Could you find every line in the entries below that holds the word "will" and copy it?

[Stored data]
--

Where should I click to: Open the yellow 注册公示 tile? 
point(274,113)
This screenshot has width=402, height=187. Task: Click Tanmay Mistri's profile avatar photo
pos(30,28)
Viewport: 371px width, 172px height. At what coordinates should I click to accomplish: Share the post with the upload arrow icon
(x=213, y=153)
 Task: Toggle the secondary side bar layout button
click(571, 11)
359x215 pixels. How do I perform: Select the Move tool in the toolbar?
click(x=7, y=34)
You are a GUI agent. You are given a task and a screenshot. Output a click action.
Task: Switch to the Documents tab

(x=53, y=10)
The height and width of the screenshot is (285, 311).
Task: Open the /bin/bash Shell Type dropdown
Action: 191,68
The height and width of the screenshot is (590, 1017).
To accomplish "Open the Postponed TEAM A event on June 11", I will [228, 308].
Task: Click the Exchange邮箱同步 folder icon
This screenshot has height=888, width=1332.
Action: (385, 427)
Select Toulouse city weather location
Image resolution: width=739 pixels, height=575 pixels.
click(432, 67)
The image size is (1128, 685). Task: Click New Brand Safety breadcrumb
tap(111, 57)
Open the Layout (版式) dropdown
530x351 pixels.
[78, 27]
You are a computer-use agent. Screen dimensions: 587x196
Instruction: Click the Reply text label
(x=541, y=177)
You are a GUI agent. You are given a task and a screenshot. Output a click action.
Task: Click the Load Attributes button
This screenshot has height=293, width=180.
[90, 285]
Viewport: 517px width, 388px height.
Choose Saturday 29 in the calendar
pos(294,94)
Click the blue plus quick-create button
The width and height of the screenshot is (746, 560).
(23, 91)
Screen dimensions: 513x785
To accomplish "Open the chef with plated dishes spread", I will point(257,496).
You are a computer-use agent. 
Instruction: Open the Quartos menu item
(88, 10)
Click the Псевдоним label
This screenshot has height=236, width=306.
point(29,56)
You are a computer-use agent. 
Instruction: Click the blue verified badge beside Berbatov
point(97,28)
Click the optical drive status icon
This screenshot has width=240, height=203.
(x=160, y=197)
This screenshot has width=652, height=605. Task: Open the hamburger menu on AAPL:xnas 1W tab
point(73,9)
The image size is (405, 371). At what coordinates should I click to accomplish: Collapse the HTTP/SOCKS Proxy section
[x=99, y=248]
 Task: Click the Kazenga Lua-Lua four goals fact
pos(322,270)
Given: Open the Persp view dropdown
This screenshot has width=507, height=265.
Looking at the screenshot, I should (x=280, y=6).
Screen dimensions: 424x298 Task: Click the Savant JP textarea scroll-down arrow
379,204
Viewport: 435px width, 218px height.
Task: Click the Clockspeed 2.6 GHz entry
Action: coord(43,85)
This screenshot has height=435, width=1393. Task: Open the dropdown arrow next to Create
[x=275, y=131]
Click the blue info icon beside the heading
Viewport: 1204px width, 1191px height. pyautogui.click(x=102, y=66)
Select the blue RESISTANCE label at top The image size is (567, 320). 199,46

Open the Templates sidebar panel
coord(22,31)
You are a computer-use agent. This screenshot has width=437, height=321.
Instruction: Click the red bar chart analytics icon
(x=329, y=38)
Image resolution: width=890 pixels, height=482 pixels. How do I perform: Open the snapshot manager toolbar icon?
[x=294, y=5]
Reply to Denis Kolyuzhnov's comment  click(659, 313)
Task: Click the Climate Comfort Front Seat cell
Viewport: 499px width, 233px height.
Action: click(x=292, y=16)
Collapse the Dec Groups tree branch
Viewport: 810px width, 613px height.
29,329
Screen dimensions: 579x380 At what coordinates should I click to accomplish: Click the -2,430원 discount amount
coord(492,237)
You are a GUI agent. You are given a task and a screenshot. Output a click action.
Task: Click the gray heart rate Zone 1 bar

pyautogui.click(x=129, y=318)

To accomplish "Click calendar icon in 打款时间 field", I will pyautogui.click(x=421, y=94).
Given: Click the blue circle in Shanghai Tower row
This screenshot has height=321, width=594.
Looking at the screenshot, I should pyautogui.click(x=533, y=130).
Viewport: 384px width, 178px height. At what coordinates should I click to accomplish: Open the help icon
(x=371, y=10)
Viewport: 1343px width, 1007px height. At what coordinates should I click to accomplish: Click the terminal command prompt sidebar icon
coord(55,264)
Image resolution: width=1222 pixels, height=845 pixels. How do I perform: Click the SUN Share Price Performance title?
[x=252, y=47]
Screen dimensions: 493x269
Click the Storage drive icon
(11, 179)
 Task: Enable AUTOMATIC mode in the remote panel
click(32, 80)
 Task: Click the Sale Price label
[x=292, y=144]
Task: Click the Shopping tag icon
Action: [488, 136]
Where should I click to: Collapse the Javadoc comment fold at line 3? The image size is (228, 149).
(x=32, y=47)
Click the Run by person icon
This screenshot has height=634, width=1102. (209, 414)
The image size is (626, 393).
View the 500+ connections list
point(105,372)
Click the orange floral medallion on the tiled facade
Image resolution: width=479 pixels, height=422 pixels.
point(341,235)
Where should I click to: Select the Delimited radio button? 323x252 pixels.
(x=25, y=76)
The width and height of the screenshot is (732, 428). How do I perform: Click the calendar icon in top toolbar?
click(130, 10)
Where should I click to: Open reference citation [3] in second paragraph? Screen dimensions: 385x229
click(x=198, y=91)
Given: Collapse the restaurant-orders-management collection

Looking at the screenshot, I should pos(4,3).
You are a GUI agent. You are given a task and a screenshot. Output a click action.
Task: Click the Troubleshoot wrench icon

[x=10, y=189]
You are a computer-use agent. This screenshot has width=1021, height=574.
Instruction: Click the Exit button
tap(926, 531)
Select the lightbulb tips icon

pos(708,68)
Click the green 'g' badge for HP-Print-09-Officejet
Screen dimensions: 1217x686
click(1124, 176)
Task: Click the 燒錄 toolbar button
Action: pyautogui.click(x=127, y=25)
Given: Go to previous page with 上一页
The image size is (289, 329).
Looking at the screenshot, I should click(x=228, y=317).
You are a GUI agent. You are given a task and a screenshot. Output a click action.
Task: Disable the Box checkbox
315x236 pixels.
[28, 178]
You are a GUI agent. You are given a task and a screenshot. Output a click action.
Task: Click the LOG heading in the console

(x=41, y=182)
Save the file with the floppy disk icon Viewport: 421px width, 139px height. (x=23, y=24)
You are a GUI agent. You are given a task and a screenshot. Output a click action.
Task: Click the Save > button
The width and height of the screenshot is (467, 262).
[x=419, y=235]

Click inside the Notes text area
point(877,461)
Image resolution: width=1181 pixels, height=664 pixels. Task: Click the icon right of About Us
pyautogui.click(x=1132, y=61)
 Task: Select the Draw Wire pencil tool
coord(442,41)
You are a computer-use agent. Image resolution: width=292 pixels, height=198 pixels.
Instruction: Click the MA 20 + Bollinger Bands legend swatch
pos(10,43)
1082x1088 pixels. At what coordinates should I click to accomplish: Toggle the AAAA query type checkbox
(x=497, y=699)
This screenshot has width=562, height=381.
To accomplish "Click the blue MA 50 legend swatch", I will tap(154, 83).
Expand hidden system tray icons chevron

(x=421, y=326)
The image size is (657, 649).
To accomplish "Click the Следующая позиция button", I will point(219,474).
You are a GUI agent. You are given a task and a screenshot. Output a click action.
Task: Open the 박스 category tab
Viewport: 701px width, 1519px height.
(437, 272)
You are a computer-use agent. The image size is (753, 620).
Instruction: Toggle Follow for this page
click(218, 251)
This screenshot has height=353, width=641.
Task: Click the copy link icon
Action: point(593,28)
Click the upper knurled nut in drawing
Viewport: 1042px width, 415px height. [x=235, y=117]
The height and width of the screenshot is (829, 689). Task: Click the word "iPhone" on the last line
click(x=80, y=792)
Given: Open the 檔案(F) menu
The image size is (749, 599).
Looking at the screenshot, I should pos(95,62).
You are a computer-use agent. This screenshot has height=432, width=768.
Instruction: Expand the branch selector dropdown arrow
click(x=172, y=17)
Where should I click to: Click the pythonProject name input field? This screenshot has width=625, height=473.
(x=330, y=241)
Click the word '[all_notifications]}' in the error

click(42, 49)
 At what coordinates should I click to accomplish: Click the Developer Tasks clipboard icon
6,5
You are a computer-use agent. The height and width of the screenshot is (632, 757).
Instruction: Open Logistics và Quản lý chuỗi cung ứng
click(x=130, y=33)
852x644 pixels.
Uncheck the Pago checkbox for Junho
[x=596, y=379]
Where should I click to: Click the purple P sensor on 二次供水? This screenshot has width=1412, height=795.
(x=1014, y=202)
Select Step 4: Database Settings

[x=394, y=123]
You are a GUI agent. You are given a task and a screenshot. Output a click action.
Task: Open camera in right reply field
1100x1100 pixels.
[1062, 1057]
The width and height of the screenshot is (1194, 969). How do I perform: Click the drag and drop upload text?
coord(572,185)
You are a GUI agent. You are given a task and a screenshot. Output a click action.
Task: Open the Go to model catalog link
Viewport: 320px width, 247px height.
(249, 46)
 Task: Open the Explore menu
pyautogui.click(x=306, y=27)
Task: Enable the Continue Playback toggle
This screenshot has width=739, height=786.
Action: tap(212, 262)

--

**Response below**
To accomplish "Open the Postponed TEAM A event on June 11", I will [228, 308].
To accomplish "Open the chef with plated dishes spread", I will point(257,496).
To accomplish "Click calendar icon in 打款时间 field", I will pyautogui.click(x=421, y=94).
To accomplish "Click the blue MA 50 legend swatch", I will tap(154, 83).
To accomplish "Click the Следующая позиция button", I will point(219,474).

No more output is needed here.